The October 2019 updates that we introduced to the Eclipse Foundation’s IP Policy changes an important definition that lets us turn the process around. The definition of the term Distributed Content had previously forced us to implement a process that required the review of all third party content before any use or reference to it could be committed to an Eclipse project’s source code repository. By narrowing the definition of Distributed Content to refer only to content that is included in a release, Eclipse project teams may now push commits that reference third party content without first checking with the IP Team during a development cycle. It’s only when it comes time to release that we need to certify that the third party content included in and referenced by the release is license compatible.

This change shifts some of the onus onto the project team. Before pushing a commit that leverages third party content, a committer will need to (at least informally) check to see if the license on that content is compatible with the project license. We’re not expecting that project committers do any sort of deep analysis, only that they review the licensing terms on the content (if the third party content’s license in on the Eclipse Foundation’s Approved Licenses list, then you’re probably okay). If there’s any question, or a committer feels that shenanigans might be afoot, they can engage with the Eclipse Foundation’s IP Team for help. Primarily, committers need to provide some scrutiny to the license of the content that they adopt to avoid surprises when it comes time to certify compliance ahead of a release.

With no requirement to review content in advance, there is no requirement to engage with the Eclipse IP Team via contribution questionnaires (CQs) for every single piece of third party content. Instead, we can leverage the vast database of intellectual property metadata that we’ve assembled over the years to validate an entire dependency list as a unit (I posted about this a couple of weeks ago). For those readers who have been part of our community for a while, this means that there is no longer any requirement to create piggyback CQs. Further, we’re leveraging other sources of intellectual property metadata (e.g., ClearlyDefined), which means that there is generally no longer any requirement to create CQs of any kind.

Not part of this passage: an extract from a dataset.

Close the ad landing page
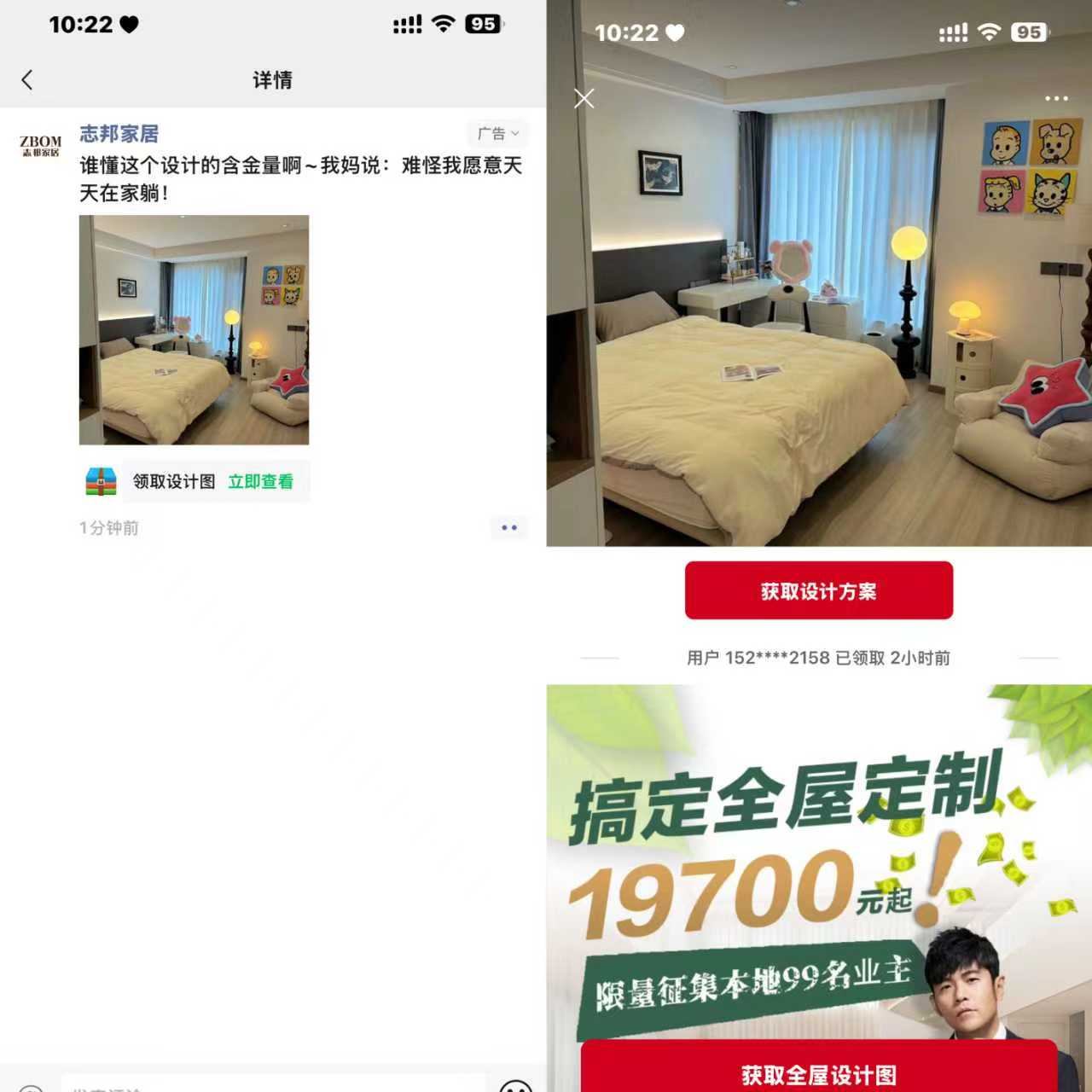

In practice, we will continue to use CQs to engage the Eclipse IP Team to research and vet content for which information is not already available, or to investigate content when we detect shenanigans (we will also continue to use CQs to track project code and third party content that includes cryptography).

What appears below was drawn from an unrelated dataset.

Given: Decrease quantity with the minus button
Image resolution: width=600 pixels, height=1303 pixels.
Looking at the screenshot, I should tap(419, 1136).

Our intent is to make as many of the changes work as possible using the process and infrastructure that we currently have in place. In 2020, we will start researching and evaluating new tools; our hope is that we will be able to implement our updated process using existing open source tools. In the meantime, we have some tools that we’ve been using internally to validate license compliance of third party content and are working on making these tools available in a form they can be leveraged by committers (we’ve just started capturing requirements on, and will track progress using Bug 553016).

We’ve only just gotten approval for the policy changes and have only just started implementing process changes. We appreciate your patience and we work to make all of this happen. We’re tracking our progress on Bug 552967.